The Moreton Bay fig at the entrance is, by any measure, the most consequential piece of landscape design on the property. At nearly 100 feet tall with that 130-foot canopy, it has outlasted every renovation cycle and will outlast the next. Properties like SingleThread Farm Inn in Healdsburg and Canyon Ranch Tucson in Tucson make their landscape integral to the guest experience in deliberate ways. At the Miramar, the landscape preceded the hotel entirely, and that sequence is visible in everything from the bungalow siting to the driveway geometry. The tree is the reason the driveway curves where it does. That is the kind of detail that separates a site with genuine historical depth from one that has been designed to suggest it. Further context on Miramar-caliber properties with deep site histories can be found through the Casa Maria Luigia in Modena, where a comparable relationship between landscape, building, and time produces a similarly layered experience in an entirely different geography. The The Georgian in Santa Monica offers another angle on the city's historic hotel stock for travelers mapping the area's architectural range.
Frequently Asked Questions
- How would you describe the overall feel of Fairmont Miramar Hotel & Bungalows?
- The Miramar operates at the intersection of historical California resort and contemporary full-service hotel, with three distinct architectural wings spanning the 1920s through the 1950s, all set around a Moreton Bay fig tree planted in the 1880s. The atmosphere is more residential and layered than the sleeker coastal design hotels nearby, with garden depth and site scale that few properties in Santa Monica can match. It sits at the upper end of the Santa Monica market in terms of address and history, though the three-wing format means the experience varies considerably depending on which accommodation type you choose.
- What is the leading room type at Fairmont Miramar Hotel & Bungalows?
- The 31 bungalows are the most architecturally distinctive option, reimagined by Los Angeles designer Michael Berman from the original 1930s structures and offering private garden access and balconies in a standalone format. The Ocean Tower's upper floors provide the clearest Pacific sightlines, with views across to Malibu and the Pier. The 1924 Palisades wing carries the deepest historical character, with hand-distressed hardwood floors and vintage touches that the tower rooms do not have. Bungalows typically book ahead of tower rooms, so they warrant earlier planning.
- Why do people go to Fairmont Miramar Hotel & Bungalows?
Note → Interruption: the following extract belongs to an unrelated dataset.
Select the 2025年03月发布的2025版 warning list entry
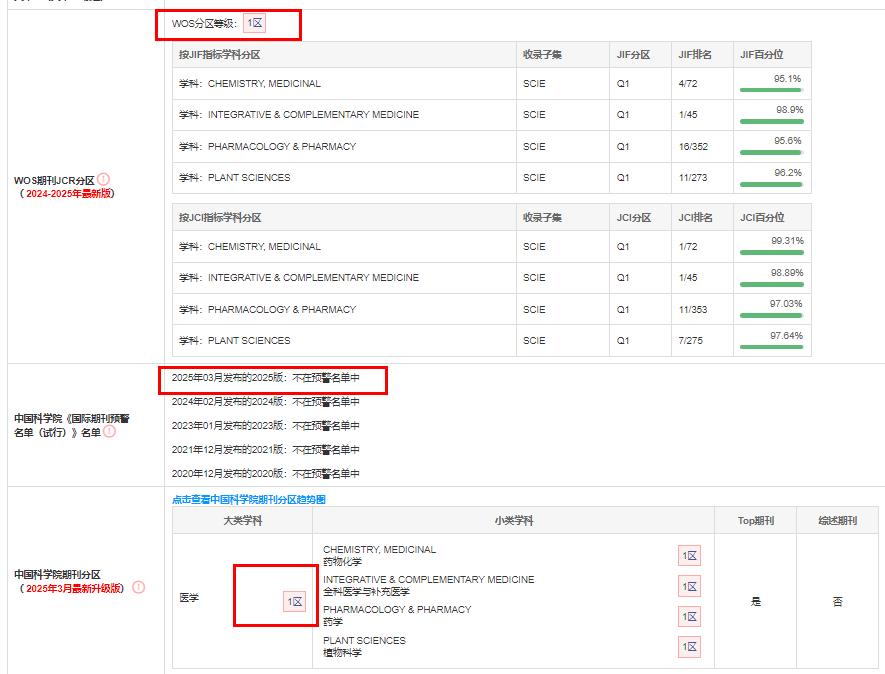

- The Miramar's central draw is its combination of site scale, location at the leading of Palisades Park with direct ocean orientation, and historical depth that no newer Santa Monica hotel can replicate. The property's association with twentieth-century figures from Kennedy to Garbo reflects a sustained role as the city's most established gathering point for guests seeking privacy at scale. The on-site Bungalow bar has also developed its own following as a neighborhood destination, meaning the property functions as a civic anchor as well as a hotel.
A Quick Peer Check
These are the closest comparables we have in our database for quick context.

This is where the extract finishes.